In June of 1995, I published an article in Internal Auditor describing how Farmers Audit developed its own vision statement. Here is a quote from that article: “In trying to determine how best to explain ourselves, we started with familiar buzzwords and catch phrases, ‘consultants’ and ‘value-added,’ for example.” Note the date. Almost 14 years ago, internal auditors were bandying about the word “value-add” — not to mention “consultant” — and we were all trying to figure out how to get that done. I don’t know how it is around your audit shop, but I see this phrase continues to have a starring role in many seminars, conferences, and chapter meetings — not to mention how prominent it is within our own department. Which begs the question:
When are we going to quit talking and just make it an inherent part of what we do?
Maybe I’m missing something here, but …
… If you are spending your time trying to figure out how you add value and trying to convince your customers you add value (in particular if you are using those exact words), then close up the shop and call the movers, the game is over, the band has left the field, Romeo and Juliet are dead, the roadies hit the stage, the fat lady has sung, the case is closed, --30--, the analogies have run out, it’s a Mark VII. (That last one is a Dick Van Dyke reference for anyone old enough to remember.) I am not coming out against marketing your audit department — that’s a continuous requirement. But I’m saying that, if you’re doing your job correctly, your customers will intrinsically understand your value. The minute you start hyping your value in a “look what we did” approach, your self-aggrandizing will destroy any credibility you may have established. Tom Peters (luckily for us, talking about human resources departments) once said something to the effect of “Beware of any department that spends its time telling you how important they are. If you don’t already understand what they provide, then they are providing nothing.”

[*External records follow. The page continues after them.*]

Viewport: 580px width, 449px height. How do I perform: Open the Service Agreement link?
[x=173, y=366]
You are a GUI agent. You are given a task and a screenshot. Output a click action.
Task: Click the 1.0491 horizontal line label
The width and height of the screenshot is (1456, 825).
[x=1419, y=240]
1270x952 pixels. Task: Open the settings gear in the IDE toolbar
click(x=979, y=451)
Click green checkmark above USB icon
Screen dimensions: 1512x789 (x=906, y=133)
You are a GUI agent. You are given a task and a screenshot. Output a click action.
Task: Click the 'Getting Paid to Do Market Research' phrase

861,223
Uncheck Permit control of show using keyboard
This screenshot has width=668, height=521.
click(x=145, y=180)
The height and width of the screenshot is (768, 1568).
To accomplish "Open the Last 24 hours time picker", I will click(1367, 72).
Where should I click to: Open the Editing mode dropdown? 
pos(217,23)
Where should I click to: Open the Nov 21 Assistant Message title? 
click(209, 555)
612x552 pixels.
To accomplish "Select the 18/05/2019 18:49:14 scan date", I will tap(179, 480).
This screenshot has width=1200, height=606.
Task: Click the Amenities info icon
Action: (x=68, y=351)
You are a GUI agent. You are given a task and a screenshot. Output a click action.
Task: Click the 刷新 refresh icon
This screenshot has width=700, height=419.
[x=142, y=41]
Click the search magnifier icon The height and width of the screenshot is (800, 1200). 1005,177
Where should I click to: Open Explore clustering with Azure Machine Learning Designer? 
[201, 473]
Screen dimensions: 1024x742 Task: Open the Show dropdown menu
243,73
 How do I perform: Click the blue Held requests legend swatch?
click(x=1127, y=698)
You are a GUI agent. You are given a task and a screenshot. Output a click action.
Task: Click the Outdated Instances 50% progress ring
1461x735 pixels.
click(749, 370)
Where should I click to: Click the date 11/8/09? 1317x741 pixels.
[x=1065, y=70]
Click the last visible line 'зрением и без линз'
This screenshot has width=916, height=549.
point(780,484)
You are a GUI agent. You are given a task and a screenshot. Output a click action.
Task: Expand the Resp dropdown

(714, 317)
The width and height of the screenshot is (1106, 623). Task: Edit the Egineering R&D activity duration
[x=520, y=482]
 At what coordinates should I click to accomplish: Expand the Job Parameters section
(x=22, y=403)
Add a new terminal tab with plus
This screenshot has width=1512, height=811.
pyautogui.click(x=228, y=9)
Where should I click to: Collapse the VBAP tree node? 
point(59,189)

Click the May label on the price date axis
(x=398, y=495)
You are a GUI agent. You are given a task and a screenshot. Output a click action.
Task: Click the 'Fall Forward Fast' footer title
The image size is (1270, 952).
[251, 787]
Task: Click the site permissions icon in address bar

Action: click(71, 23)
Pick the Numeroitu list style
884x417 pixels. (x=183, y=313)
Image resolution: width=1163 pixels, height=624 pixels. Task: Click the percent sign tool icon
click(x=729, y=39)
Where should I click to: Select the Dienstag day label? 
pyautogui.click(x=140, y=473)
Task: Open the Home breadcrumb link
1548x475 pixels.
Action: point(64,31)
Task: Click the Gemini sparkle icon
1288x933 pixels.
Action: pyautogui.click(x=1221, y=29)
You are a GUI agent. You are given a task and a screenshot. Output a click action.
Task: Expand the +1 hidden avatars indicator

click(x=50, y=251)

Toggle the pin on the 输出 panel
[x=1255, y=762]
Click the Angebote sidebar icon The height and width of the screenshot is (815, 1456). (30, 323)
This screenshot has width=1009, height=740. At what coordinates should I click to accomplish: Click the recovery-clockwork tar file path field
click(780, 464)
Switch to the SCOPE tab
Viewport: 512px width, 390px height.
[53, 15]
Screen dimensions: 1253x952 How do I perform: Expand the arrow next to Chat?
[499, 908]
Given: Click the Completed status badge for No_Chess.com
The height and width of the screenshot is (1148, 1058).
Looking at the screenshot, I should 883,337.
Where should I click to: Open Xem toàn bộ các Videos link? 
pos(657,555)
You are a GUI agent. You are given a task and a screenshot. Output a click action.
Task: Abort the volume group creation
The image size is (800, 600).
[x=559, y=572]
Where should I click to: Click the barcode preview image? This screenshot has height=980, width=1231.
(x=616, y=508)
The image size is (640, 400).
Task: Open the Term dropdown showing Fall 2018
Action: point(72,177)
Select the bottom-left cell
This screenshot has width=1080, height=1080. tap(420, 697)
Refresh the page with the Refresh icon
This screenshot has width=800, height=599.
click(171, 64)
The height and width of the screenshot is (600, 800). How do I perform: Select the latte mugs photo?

Now, this doesn’t mean you stop reassessing your department (if you have to use the word “value-add” to facilitate the process, that’s fine), and it doesn’t mean that you don’t constantly exhibit to your customers your value. Just recognize that value-add is not what we all are trying to achieve; it is table stakes to the game.
Or am I missing something?
(Join us next time, or the time after, or some time soon for Maslow’s Hierarchy of Auditing, which includes value-add [maybe] but probably a lot lower on the list than you might expect.)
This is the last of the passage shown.